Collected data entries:

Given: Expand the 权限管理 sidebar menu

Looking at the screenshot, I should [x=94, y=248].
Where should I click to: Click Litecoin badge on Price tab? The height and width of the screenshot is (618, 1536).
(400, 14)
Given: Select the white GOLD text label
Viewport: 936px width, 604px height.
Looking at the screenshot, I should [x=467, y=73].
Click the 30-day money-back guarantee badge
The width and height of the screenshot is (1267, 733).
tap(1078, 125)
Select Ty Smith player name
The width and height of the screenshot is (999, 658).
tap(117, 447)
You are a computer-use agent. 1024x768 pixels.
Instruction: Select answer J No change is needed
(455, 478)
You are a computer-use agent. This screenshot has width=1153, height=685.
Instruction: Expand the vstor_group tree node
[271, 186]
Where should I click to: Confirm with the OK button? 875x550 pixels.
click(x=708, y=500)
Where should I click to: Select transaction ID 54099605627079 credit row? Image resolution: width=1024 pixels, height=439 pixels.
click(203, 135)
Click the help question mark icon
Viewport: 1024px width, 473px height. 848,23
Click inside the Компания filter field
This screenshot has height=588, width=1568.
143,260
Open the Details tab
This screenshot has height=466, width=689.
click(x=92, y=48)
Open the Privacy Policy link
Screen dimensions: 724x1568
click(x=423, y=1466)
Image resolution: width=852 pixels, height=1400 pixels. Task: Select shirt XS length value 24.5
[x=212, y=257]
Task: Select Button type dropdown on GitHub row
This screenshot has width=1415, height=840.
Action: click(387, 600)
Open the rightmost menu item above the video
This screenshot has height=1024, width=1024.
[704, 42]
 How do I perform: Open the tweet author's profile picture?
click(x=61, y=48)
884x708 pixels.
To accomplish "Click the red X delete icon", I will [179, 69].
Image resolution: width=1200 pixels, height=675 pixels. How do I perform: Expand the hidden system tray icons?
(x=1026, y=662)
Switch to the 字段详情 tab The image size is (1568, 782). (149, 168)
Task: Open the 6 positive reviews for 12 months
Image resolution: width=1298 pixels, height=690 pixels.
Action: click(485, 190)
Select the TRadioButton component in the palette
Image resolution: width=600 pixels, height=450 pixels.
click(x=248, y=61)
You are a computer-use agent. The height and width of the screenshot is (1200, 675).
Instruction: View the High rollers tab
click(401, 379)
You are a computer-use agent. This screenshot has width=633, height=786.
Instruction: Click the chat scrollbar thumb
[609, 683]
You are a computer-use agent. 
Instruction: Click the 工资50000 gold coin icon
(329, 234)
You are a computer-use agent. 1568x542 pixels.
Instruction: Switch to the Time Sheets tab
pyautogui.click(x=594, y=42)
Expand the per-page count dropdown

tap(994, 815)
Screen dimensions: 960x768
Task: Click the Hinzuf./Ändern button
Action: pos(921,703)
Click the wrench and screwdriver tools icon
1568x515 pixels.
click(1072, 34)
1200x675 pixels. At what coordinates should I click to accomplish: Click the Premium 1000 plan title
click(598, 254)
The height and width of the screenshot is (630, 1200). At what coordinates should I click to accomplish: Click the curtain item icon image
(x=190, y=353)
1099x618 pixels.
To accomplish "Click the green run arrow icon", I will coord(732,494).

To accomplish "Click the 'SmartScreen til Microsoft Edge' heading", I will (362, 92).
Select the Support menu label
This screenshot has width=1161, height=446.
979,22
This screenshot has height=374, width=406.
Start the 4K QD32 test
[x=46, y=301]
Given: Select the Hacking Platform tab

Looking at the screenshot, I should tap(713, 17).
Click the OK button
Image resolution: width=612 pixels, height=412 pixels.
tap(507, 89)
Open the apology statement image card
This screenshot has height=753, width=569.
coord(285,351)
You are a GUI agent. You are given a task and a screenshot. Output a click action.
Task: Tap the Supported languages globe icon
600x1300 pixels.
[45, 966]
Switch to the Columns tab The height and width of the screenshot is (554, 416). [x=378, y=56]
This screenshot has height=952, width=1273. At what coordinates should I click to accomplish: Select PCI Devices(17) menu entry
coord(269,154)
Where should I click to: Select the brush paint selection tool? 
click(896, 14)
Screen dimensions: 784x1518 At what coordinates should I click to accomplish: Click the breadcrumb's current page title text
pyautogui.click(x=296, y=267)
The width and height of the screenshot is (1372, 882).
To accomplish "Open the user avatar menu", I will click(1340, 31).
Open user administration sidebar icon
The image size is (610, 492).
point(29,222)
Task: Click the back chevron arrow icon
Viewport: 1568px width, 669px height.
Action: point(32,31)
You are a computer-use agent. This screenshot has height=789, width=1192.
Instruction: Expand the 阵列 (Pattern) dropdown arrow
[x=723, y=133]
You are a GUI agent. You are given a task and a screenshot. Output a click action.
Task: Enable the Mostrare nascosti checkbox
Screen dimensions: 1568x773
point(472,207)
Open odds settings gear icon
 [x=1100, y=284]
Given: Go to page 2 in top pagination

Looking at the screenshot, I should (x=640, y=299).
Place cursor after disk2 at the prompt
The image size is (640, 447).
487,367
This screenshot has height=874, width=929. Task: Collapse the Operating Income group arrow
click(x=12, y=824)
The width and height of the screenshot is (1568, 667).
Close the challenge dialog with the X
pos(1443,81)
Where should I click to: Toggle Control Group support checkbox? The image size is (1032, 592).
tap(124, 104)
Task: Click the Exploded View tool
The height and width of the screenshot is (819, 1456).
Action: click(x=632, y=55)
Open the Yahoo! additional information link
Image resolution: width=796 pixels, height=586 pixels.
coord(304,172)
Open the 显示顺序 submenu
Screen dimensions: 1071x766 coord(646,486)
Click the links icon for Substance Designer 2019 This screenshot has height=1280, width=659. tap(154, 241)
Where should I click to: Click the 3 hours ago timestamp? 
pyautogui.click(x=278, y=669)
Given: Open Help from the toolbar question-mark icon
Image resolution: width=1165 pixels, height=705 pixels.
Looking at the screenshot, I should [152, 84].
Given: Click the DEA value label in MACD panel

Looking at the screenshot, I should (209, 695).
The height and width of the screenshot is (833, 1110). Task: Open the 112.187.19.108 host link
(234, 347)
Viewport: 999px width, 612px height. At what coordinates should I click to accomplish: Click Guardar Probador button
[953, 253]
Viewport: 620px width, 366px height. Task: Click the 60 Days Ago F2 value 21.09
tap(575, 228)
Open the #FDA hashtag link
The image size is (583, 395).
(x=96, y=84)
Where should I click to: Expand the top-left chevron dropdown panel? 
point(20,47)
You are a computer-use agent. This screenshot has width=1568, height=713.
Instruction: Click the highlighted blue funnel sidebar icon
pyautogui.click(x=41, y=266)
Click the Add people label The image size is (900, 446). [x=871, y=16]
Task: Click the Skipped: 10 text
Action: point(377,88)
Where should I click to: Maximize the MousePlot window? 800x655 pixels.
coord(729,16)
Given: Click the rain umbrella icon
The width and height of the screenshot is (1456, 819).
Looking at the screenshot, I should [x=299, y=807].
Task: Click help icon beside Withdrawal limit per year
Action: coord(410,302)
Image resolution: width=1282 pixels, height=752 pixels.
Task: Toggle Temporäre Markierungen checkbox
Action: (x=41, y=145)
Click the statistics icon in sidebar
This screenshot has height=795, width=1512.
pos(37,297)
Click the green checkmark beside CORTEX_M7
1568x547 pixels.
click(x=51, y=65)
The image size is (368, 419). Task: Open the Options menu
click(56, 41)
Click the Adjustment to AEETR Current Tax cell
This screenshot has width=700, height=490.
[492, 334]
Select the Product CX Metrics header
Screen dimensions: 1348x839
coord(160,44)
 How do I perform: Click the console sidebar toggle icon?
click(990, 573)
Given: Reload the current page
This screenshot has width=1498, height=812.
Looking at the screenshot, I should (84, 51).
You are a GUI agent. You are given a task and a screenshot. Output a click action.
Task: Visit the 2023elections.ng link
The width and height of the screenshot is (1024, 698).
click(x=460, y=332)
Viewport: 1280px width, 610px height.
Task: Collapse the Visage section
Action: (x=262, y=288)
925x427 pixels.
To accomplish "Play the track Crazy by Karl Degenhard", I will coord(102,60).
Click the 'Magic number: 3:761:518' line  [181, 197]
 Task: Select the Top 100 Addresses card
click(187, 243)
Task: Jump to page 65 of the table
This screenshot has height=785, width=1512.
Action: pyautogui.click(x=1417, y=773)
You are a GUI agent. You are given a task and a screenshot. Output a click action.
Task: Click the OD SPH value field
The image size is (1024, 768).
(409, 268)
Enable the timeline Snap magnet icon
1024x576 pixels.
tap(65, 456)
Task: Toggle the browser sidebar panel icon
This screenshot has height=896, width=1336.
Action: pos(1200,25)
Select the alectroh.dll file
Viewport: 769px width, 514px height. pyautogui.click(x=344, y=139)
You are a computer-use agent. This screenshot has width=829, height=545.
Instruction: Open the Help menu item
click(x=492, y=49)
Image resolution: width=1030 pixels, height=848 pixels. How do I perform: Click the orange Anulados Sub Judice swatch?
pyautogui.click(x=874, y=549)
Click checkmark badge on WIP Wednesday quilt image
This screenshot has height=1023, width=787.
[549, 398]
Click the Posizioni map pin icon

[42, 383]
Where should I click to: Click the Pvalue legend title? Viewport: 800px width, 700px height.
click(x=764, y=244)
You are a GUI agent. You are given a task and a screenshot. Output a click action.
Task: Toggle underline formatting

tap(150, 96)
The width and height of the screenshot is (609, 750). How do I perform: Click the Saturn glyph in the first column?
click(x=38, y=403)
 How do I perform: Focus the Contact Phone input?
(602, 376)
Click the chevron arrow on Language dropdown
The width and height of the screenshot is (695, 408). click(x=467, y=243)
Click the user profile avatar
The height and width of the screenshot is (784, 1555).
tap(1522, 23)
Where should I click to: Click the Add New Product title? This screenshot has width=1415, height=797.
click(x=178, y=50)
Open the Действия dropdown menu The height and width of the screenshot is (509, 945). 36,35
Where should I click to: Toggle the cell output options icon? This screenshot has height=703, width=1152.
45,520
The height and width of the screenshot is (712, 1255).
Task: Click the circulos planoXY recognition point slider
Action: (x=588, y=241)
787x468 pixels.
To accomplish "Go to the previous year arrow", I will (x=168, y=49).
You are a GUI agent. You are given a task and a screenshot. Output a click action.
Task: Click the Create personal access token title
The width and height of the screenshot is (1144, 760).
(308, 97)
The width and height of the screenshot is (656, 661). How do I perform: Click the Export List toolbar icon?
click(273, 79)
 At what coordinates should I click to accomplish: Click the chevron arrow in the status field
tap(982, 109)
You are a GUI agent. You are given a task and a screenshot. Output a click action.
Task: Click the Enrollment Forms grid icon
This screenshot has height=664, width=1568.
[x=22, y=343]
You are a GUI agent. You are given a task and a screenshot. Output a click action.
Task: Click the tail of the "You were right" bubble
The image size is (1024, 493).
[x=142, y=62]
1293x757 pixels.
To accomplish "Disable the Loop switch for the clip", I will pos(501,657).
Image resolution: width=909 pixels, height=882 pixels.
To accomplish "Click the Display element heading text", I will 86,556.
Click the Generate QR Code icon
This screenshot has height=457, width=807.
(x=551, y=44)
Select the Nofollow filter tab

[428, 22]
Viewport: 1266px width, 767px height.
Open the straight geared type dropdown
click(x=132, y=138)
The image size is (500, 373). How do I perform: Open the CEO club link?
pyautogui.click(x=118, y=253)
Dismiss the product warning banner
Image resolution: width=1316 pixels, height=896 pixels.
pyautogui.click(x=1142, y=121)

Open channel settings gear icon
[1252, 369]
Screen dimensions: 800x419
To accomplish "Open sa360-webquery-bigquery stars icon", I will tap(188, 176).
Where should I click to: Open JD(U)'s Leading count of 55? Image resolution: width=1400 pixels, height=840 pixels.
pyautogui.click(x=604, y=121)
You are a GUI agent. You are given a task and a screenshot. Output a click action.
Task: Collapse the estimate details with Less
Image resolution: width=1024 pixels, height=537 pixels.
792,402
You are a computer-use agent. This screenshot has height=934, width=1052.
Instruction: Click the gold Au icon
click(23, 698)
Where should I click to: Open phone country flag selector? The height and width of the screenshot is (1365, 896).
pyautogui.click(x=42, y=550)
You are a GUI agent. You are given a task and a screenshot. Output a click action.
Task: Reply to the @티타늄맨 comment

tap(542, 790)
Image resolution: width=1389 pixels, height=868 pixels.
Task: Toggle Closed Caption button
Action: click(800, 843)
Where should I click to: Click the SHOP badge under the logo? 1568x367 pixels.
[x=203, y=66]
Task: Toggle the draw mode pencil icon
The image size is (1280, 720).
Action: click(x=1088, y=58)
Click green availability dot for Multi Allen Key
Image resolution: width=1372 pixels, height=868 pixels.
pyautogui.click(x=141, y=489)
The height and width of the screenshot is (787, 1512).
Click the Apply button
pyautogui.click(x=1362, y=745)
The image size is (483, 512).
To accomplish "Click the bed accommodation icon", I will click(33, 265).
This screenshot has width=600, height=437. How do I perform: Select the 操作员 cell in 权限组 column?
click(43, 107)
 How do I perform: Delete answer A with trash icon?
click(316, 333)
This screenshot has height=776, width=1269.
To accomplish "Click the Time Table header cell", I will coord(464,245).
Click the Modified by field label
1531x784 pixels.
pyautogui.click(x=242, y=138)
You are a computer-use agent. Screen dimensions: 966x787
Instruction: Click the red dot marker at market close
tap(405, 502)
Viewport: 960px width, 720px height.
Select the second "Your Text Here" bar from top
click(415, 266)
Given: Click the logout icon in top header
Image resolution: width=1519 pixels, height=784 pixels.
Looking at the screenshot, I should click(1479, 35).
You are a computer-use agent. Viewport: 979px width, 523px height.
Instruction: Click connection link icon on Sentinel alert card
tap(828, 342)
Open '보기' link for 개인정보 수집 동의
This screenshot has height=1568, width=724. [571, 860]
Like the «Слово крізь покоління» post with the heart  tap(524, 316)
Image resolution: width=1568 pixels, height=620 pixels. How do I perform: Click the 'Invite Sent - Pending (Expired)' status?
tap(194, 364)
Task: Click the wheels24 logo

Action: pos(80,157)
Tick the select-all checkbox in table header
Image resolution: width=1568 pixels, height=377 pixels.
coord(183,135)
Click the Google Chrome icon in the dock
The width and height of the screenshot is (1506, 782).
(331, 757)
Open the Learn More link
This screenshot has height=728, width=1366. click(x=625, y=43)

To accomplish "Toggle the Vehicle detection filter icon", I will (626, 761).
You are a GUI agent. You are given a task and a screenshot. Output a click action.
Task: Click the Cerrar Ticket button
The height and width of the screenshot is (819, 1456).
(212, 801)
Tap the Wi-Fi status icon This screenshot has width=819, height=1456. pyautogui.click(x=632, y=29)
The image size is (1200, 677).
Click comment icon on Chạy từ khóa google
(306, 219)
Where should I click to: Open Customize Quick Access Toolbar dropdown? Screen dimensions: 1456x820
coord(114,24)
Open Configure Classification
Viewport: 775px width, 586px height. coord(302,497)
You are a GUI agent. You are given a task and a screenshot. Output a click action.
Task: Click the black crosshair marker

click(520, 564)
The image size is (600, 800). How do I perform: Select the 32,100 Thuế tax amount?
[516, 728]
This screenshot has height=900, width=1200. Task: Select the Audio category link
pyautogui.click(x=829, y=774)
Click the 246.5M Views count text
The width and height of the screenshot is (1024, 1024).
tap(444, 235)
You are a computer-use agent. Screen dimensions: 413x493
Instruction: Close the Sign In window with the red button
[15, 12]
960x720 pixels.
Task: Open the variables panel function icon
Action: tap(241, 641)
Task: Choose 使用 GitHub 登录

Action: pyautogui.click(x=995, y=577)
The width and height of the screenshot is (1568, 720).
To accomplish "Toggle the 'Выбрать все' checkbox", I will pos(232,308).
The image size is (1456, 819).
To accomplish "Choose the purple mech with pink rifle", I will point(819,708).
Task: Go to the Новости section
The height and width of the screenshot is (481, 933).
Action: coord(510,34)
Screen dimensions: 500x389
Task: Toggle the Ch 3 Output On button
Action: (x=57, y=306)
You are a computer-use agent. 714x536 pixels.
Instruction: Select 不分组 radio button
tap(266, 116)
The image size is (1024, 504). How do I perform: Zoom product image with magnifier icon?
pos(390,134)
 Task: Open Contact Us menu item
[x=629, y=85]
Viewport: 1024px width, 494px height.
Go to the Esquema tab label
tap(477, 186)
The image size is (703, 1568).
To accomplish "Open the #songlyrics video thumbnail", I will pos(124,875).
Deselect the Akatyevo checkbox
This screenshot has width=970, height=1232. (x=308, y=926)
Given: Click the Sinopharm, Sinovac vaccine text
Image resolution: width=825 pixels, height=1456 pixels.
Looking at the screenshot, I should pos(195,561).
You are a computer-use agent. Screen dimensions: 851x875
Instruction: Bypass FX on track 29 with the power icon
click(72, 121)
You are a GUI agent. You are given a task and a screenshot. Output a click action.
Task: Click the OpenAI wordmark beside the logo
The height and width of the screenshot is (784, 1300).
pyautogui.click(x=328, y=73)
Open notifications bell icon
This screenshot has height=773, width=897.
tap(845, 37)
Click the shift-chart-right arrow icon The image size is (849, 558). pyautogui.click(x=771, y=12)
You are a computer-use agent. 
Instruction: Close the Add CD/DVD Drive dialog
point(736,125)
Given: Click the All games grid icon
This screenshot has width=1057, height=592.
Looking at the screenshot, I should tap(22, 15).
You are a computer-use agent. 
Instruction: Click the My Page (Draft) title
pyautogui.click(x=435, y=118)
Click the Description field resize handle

Task requirements →
Go to the line with "Click inside the Компания filter field" in the entries above and repeat every line from there through the line with "Switch to the 字段详情", exactly and with no other text.

Output below →
Click inside the Компания filter field
This screenshot has height=588, width=1568.
143,260
Open the Details tab
This screenshot has height=466, width=689.
click(x=92, y=48)
Open the Privacy Policy link
Screen dimensions: 724x1568
click(x=423, y=1466)
Image resolution: width=852 pixels, height=1400 pixels. Task: Select shirt XS length value 24.5
[x=212, y=257]
Task: Select Button type dropdown on GitHub row
This screenshot has width=1415, height=840.
Action: click(387, 600)
Open the rightmost menu item above the video
This screenshot has height=1024, width=1024.
[704, 42]
 How do I perform: Open the tweet author's profile picture?
click(x=61, y=48)
884x708 pixels.
To accomplish "Click the red X delete icon", I will [179, 69].
Image resolution: width=1200 pixels, height=675 pixels. How do I perform: Expand the hidden system tray icons?
(x=1026, y=662)
Switch to the 字段详情 tab The image size is (1568, 782). (149, 168)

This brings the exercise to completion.